In the proof trees, we heavily rely on the notation introduced in the previous sections (especially the semantics of Gremlin). In addition to that, we utilize a small number of additional notations: these are related to the semantics of individual Gremlin steps, or to the proof tree syntax.
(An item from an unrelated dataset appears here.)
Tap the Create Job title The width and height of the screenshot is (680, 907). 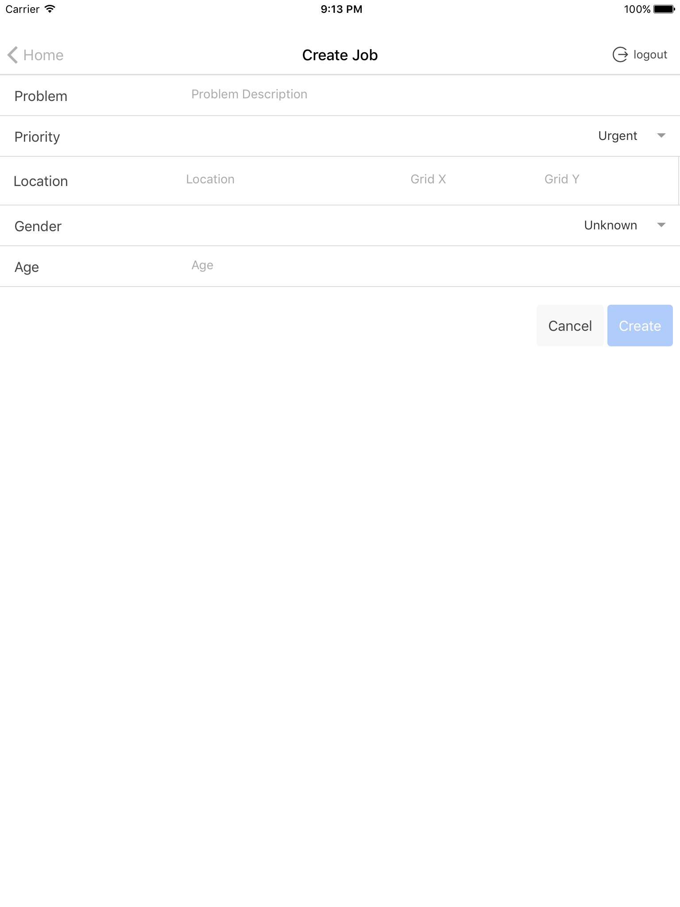point(340,55)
**Notations.** Earlier, we used  $\Gamma$  and its subscripted variants to denote the state of global memory: in the proof, we also use  $\Delta$  and  $\tilde{\Delta}$  to denote intermediate memory states. In the proofs, we rarely write out the state explicitly, rather we treat it as a set of statements which are true for the state. For example, we write  $\Gamma^{\mathbf{r}=R}$  to highlight the assumption that in  $\Gamma$ , the value of register  $\mathbf{r}$  is R. synB, newB, exit are referring to the local store keys assigned in CFG algorithm. In order to not to waste variable names, we use the "wildcard" variable  $\square$  as a placeholder, to denote intermediate values (usually traverser lists) that are not important (not used elsewhere). Since it is a wildcard symbol, two occurrences of  $\square$  may contain different values.

In the proof tree leafs,  $\checkmark$  means that an axiom has been reached (the tree branch has been proved); numbers between parentheses (e.g. (1), (2), (3)) mean that the proof is continued in another proof tree (with the number in its root); dots (...) mean some steps were omitted (we elaborate these in the explanations). Note that in some cases we compressed multiple steps into one movement, specifically where effects of the individual steps were simple (e.g. in case of  $\sigma_{outE} \leadsto \sigma_{inV}$ ).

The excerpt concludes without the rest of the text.